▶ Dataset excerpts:
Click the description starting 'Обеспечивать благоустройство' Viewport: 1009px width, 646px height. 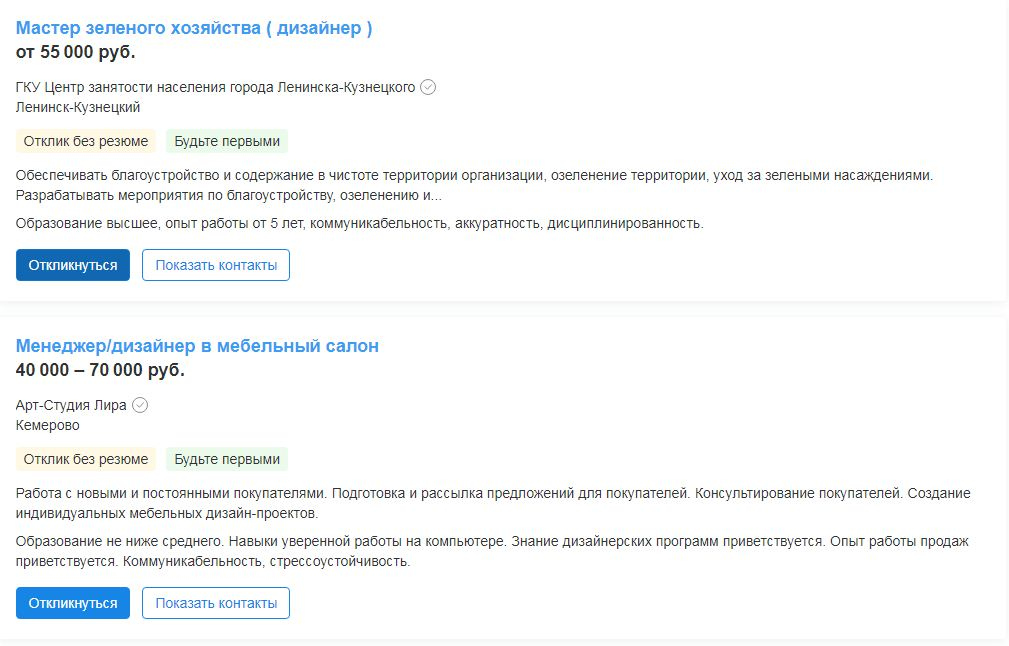click(x=474, y=185)
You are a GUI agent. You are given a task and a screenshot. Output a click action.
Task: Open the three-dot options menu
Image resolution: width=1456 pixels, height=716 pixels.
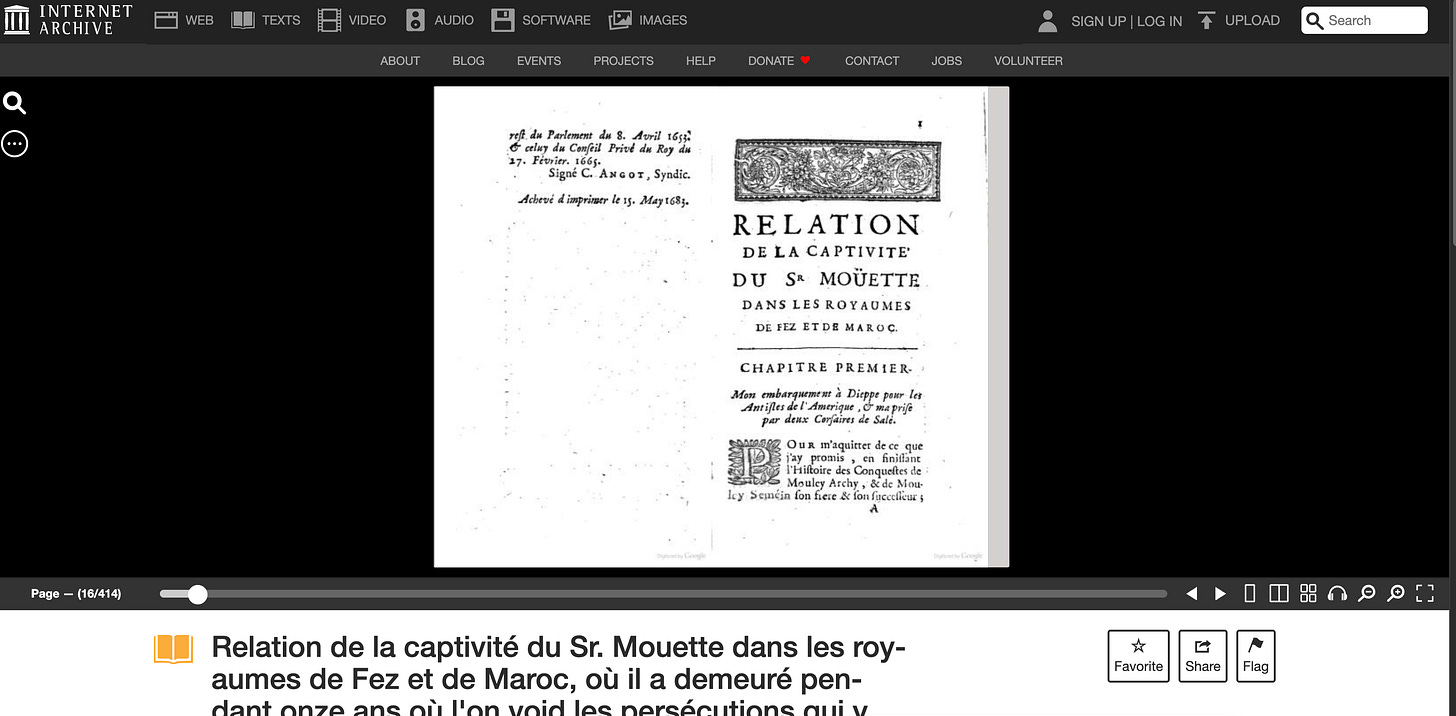click(x=14, y=143)
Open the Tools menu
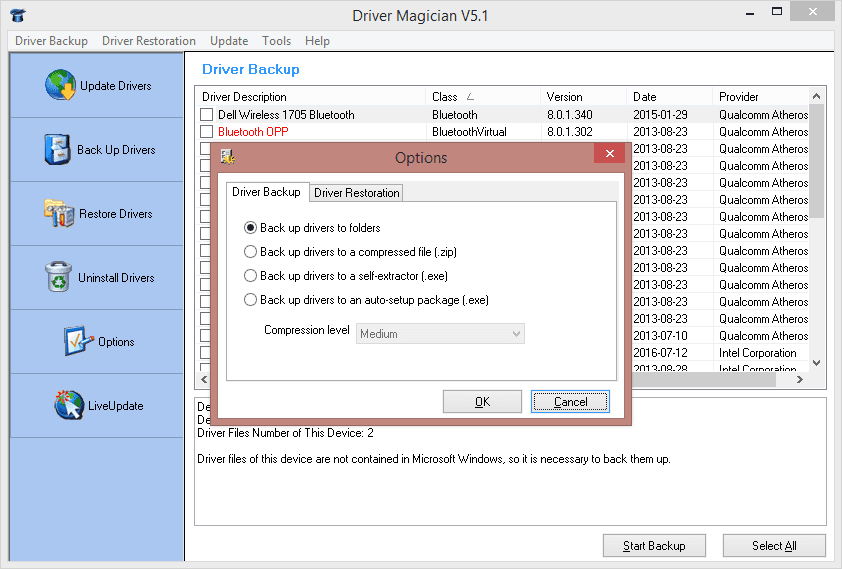 (x=276, y=41)
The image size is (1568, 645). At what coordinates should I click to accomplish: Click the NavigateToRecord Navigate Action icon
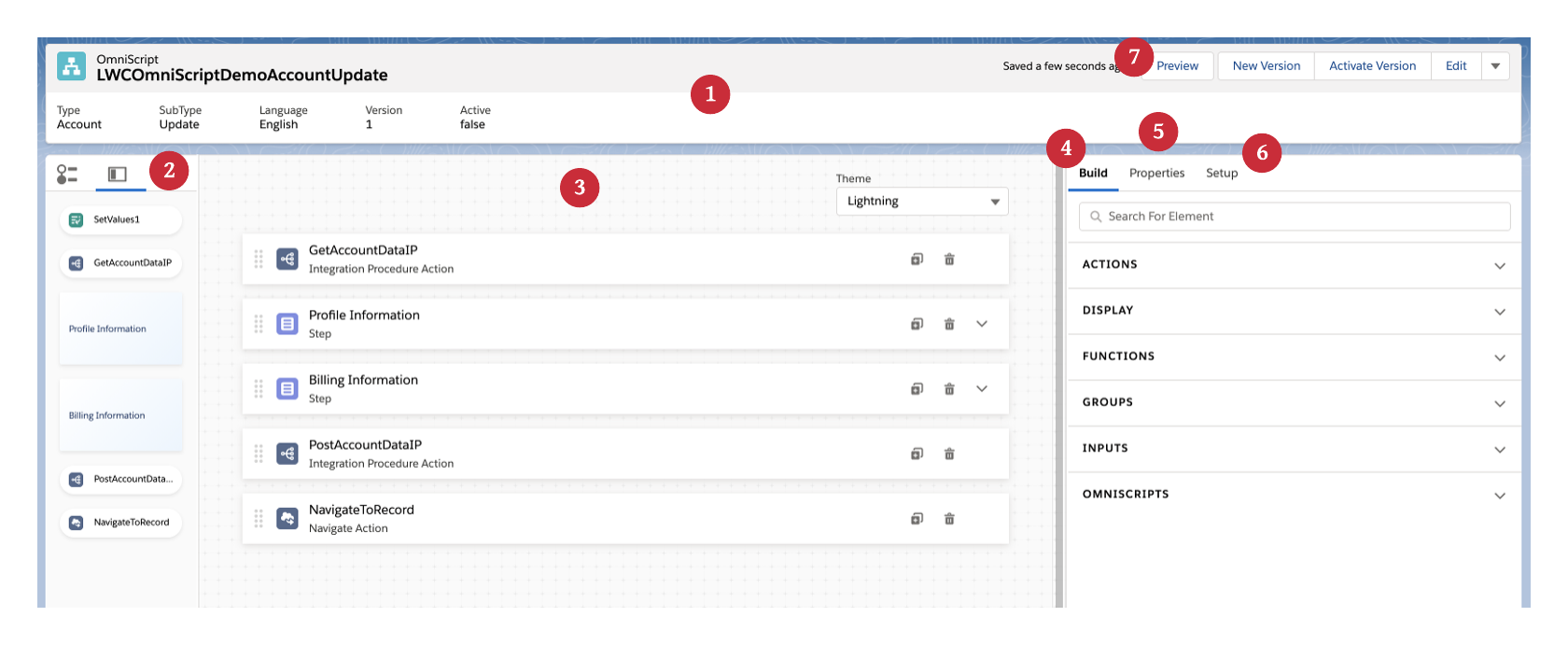[287, 518]
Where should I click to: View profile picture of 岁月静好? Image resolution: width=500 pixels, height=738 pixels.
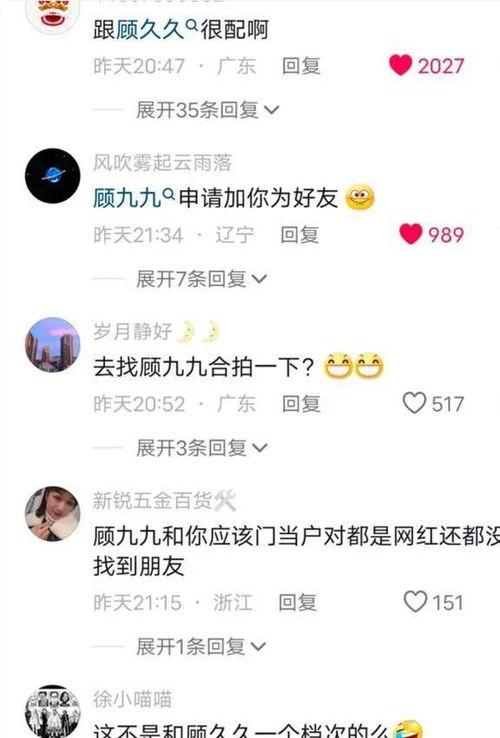[53, 345]
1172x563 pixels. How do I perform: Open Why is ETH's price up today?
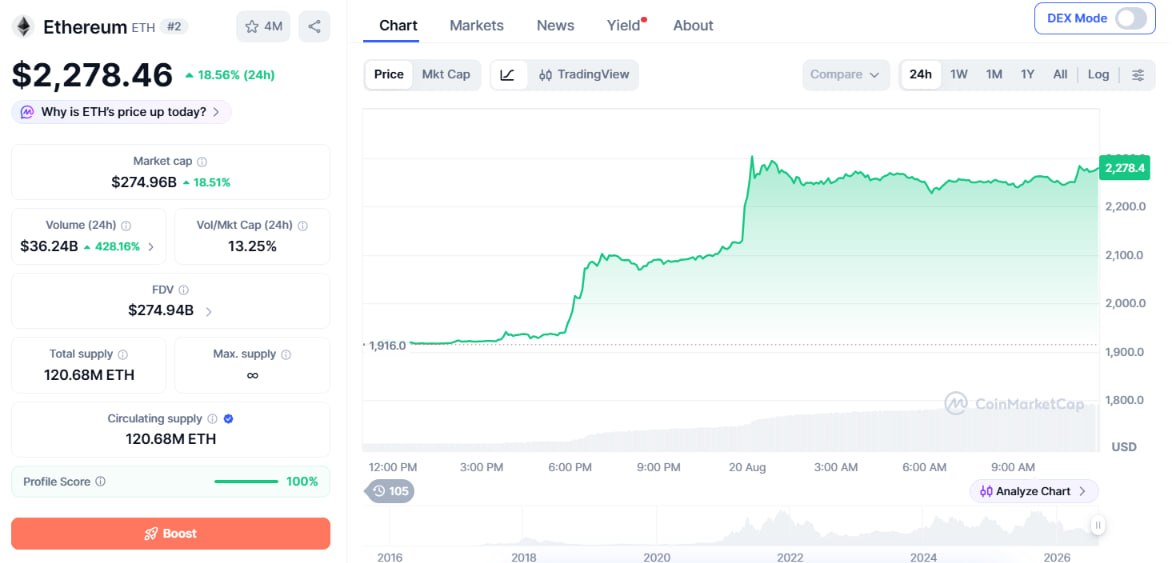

▶ What the task requires: Beginning with the line that contains "Where should I" and ending with the last line of the data above, output those lines exactly and nothing more, without any pictures.

▶ Task response:
Where should I click to: View profile picture of 岁月静好? Image resolution: width=500 pixels, height=738 pixels.
[53, 345]
1172x563 pixels. How do I perform: Open Why is ETH's price up today?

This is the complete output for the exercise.